Other tools can include a combination of support to small and medium-sized enterprises (MSMEs) such as incubators, preparation of financial accounts etc, as well as tax policy, and administration measures, such as adequate minimum threshold for VAT, simplification of tax payment procedures, incentives to be part of the taxpayer registry etc.

The size of the informal economy by GDP in Sub-Saharan Africa and Latin America is 34 per cent, South Asia 28 per cent, Middle East and North America 22 per cent, East Asia 21 per cent, Europe 19 per cent and OECD countries 15 per cent. In low income countries category it is 36 per cent, emerging economies 28 per cent and advanced economies 14 per cent.

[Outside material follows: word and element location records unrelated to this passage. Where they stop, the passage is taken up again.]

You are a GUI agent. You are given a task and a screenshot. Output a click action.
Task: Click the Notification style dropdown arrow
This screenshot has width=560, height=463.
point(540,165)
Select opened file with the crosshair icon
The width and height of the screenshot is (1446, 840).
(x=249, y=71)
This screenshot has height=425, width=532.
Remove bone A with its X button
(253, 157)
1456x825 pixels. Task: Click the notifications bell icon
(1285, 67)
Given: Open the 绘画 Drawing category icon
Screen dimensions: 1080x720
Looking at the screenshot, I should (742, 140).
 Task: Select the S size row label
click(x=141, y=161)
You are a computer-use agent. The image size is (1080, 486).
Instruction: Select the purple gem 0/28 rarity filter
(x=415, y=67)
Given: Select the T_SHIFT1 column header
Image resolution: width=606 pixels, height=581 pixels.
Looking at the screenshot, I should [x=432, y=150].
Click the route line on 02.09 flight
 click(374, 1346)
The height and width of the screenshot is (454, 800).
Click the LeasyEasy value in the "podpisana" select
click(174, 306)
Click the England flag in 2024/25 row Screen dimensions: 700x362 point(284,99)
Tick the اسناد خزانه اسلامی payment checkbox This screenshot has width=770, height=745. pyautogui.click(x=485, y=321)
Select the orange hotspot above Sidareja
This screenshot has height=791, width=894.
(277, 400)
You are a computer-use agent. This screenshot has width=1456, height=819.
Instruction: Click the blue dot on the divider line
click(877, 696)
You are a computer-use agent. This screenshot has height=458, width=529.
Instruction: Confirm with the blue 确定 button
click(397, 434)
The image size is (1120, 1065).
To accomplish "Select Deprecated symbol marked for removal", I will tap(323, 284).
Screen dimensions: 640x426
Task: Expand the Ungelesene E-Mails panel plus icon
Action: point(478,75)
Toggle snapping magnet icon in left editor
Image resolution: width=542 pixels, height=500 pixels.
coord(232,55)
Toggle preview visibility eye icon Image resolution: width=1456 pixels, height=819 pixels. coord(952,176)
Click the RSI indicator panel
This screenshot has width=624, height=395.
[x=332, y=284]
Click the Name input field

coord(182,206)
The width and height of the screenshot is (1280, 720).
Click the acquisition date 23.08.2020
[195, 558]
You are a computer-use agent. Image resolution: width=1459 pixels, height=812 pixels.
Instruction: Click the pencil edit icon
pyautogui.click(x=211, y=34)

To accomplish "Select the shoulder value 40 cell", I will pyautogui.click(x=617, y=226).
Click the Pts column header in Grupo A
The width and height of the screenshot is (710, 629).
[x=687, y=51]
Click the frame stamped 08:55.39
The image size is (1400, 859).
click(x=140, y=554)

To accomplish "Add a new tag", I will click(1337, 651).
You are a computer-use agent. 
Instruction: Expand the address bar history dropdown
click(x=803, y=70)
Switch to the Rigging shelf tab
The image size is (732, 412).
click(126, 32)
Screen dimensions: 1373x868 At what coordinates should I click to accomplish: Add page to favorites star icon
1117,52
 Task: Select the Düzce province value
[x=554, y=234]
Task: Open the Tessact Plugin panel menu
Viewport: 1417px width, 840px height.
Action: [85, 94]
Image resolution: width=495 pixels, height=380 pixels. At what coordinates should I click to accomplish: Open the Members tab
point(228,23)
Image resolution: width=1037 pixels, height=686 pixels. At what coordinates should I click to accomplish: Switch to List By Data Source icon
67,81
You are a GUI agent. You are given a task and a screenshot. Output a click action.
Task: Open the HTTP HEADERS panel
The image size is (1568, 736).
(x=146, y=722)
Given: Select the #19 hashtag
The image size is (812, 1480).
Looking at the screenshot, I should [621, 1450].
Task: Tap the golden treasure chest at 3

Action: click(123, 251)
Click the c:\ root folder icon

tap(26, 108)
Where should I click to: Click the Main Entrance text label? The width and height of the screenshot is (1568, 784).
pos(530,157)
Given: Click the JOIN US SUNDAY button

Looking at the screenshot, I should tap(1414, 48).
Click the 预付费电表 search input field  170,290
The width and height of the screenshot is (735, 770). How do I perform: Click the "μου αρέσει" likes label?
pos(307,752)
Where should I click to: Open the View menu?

The world needs a new design of effective policies to address informality, because the present one is complicated by multiple causes and forms of informality, both across and within countries. Informality is shaped by each country’s unique socioeconomic and institutional setting, which means that on one formula can address informality. Nevertheless, four broad policies can effectively address the root causes of informality.

An IMF study has suggested four broad policies to effectively address the root causes of informality – Improved access to quality education; tax system design should not inadvertently increase incentives for individuals and firms to remain in the informal sector; enhanced financial inclusion programmes by promoting expanded access to formal or bank-based services; and a range of structural policies to increase incentives and lower the cost of formalization.

A book titled “The Global Informal Workforce: Priorities for Inclusive Growth”, scheduled to be release in an IMF-ILO high level event on July 23, has given this very saddening account of the present condition of the informal workforce. The book offers a timely fresh look at the informal economy around the world and its impact on macroeconomic and development outcomes, analyzing the interactions between informality and labour and product markets, gender equality, fiscal institutions and outcomes, social protection, and financial inclusion.

The book sheds new light on the informal economy by looking in more detail at how to measure informality, analyzing its drivers and economic consequences, and discussing possible policy responses.

A key message is that sustainable and inclusive development requires a reduction in informality over time, but this process will inevitably be gradual because the informal sector in currently the only viable income source for billions of people.